Enfin, parmi les mille et un services rendus par les algues: leur pouvoir de séquestration du CO2, encore discuté toutefois. Vincent Doumeizel pondère: « Leur intérêt principal dans la décarbonation de l’économie réside plutôt dans leur capacité à remplacer les plastiques et fertilisants chimiques, à réduire les émissions de méthane, et à pouvoir être cultivées sans beaucoup d’énergie. »

Aujourd’hui, le principal obstacle à l’essor de l’algoculture est la rareté de la ressource. « Nous manquons de sites de production à grande échelle en Europe », explique le spécialiste. Les cultures françaises ne permettent de produire que 350 tonnes d’algues par an, le reste provenant de la cueillette. Sur le littoral, elles sont récoltées à la main ou par des machines à marée basse. En mer, à l’aide d’un crochet métallique – appelé « scoubidou » – suspendu à un bras hydraulique fixé à bord du bateau, ou encore d’un « peigne », sorte de long râteau. À l’inverse, 99 % de la production asiatique repose, elle, sur la culture. Il faut imaginer de grandes étendues de lignes fixées dans le sable, ou de radeaux accolés. Des branches ficelées entre elles forment un cadre dans lequel des câbles supportent les kilos d’algues rouges.

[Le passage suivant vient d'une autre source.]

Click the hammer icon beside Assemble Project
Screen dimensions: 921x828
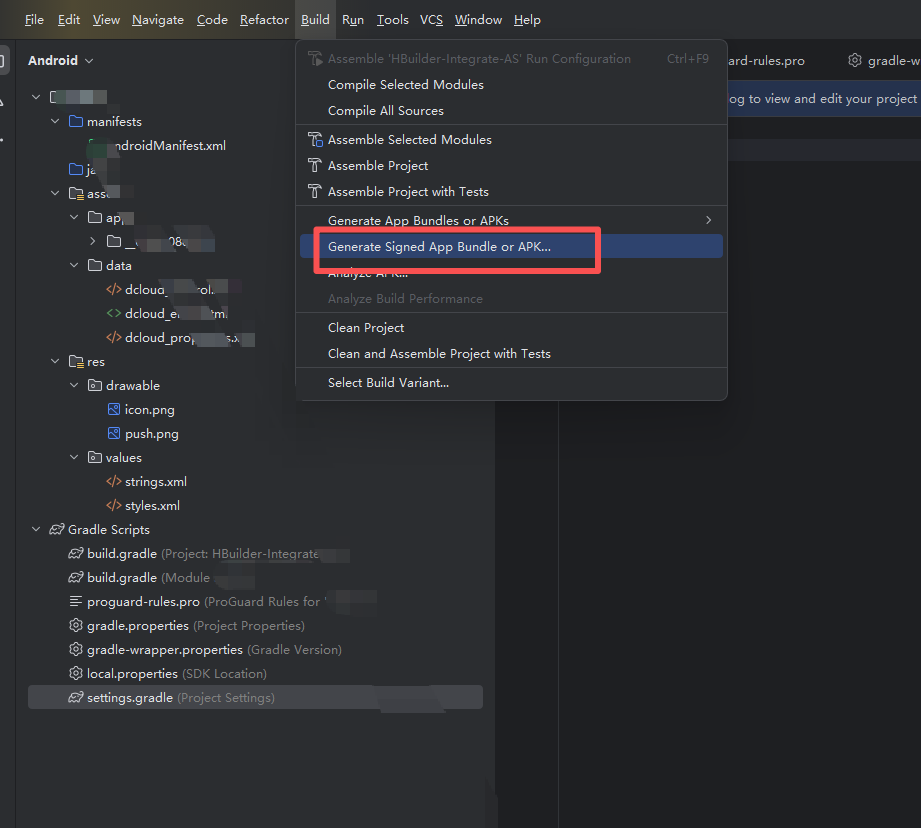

Première étape en France: 1000 tonnes cultivées en 2027

En France, le ministère de la Transition écologique a mis en place une feuille de route pour développer une filière algale robuste. Objectif: 1.000 tonnes d’algues cultivées en 2027, une première étape vers un développement à plus large échelle. Une perspective d’autant plus attrayante qu’elle offrirait emplois et revenus là où les ressources liées à la pêche diminuent. Et les algues ne manquent pas d’atouts écologiques: pas besoin de terres, d’engrais ni d’eau douce.

La réussite de l’algoculture française repose sur la capacité à ne pas réitérer les erreurs commises en agriculture. « Le grand danger, c’est de cultiver de vastes surfaces en monoculture, alerte Mélanie Cueff. Car les algues entrent alors en compétition avec d’autres espèces pour les nutriments. » La solution réside plutôt dans une forme de co-culture, par exemple en associant huîtres et algues. « Les algues augmentent localement le pH de l’eau. Elles limitent ainsi les effets de l’acidification des océans et favorisent la fabrication de la coquille des huîtres , ajoute la chercheuse. En outre, elles attirent de nombreux micro-organismes qui renforcent l’immunité des mollusques. » De tels parcs se développent en France, notamment dans la baie de Quiberon.